▶ **SET EXERCISE**
Copy out each of the following rows verbatim.

▶ **RECORD SET**

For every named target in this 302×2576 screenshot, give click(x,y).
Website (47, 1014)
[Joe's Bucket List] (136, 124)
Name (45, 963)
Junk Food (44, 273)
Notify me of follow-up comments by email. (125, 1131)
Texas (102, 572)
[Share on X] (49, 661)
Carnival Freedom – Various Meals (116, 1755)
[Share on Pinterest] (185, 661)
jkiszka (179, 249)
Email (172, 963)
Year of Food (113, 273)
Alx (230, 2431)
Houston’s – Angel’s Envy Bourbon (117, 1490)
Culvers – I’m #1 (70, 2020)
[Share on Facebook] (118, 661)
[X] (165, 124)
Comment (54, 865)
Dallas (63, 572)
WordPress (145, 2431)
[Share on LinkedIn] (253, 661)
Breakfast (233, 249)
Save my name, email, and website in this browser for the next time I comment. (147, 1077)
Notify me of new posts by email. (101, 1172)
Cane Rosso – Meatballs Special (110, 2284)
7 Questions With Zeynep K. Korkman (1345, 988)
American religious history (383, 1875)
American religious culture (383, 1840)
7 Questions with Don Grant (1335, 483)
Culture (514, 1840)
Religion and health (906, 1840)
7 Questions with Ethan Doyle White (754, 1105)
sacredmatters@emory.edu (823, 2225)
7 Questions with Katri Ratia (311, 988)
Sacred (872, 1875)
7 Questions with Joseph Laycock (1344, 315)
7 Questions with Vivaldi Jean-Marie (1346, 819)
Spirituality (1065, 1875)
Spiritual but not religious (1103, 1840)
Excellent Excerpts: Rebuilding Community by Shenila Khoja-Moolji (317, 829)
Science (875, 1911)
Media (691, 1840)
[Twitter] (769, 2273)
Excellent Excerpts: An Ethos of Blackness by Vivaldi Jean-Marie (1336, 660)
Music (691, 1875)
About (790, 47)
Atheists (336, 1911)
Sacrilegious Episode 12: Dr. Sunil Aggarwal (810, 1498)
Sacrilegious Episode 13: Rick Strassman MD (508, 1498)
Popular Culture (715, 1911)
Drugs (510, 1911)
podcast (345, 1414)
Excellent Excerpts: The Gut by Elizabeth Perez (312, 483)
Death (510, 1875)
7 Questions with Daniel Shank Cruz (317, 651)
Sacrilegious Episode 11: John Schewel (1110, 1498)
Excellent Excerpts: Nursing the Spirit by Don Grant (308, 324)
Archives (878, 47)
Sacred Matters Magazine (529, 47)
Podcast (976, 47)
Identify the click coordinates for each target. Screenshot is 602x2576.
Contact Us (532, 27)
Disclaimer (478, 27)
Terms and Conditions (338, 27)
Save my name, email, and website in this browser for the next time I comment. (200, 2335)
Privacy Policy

▶ **ANSWER FOR THIS EXERCISE**
For every named target in this 302×2576 screenshot, give click(x,y).
Website (47, 1014)
[Joe's Bucket List] (136, 124)
Name (45, 963)
Junk Food (44, 273)
Notify me of follow-up comments by email. (125, 1131)
Texas (102, 572)
[Share on X] (49, 661)
Carnival Freedom – Various Meals (116, 1755)
[Share on Pinterest] (185, 661)
jkiszka (179, 249)
Email (172, 963)
Year of Food (113, 273)
Alx (230, 2431)
Houston’s – Angel’s Envy Bourbon (117, 1490)
Culvers – I’m #1 (70, 2020)
[Share on Facebook] (118, 661)
[X] (165, 124)
Comment (54, 865)
Dallas (63, 572)
WordPress (145, 2431)
[Share on LinkedIn] (253, 661)
Breakfast (233, 249)
Save my name, email, and website in this browser for the next time I comment. (147, 1077)
Notify me of new posts by email. (101, 1172)
Cane Rosso – Meatballs Special (110, 2284)
7 Questions With Zeynep K. Korkman (1345, 988)
American religious history (383, 1875)
American religious culture (383, 1840)
7 Questions with Don Grant (1335, 483)
Culture (514, 1840)
Religion and health (906, 1840)
7 Questions with Ethan Doyle White (754, 1105)
sacredmatters@emory.edu (823, 2225)
7 Questions with Katri Ratia (311, 988)
Sacred (872, 1875)
7 Questions with Joseph Laycock (1344, 315)
7 Questions with Vivaldi Jean-Marie (1346, 819)
Spirituality (1065, 1875)
Spiritual but not religious (1103, 1840)
Excellent Excerpts: Rebuilding Community by Shenila Khoja-Moolji (317, 829)
Science (875, 1911)
Media (691, 1840)
[Twitter] (769, 2273)
Excellent Excerpts: An Ethos of Blackness by Vivaldi Jean-Marie (1336, 660)
Music (691, 1875)
About (790, 47)
Atheists (336, 1911)
Sacrilegious Episode 12: Dr. Sunil Aggarwal (810, 1498)
Sacrilegious Episode 13: Rick Strassman MD (508, 1498)
Popular Culture (715, 1911)
Drugs (510, 1911)
podcast (345, 1414)
Excellent Excerpts: The Gut by Elizabeth Perez (312, 483)
Death (510, 1875)
7 Questions with Daniel Shank Cruz (317, 651)
Sacrilegious Episode 11: John Schewel (1110, 1498)
Excellent Excerpts: Nursing the Spirit by Don Grant (308, 324)
Archives (878, 47)
Sacred Matters Magazine (529, 47)
Podcast (976, 47)
Identify the click coordinates for each target. Screenshot is 602x2576.
Contact Us (532, 27)
Disclaimer (478, 27)
Terms and Conditions (338, 27)
Save my name, email, and website in this browser for the next time I comment. (200, 2335)
Privacy Policy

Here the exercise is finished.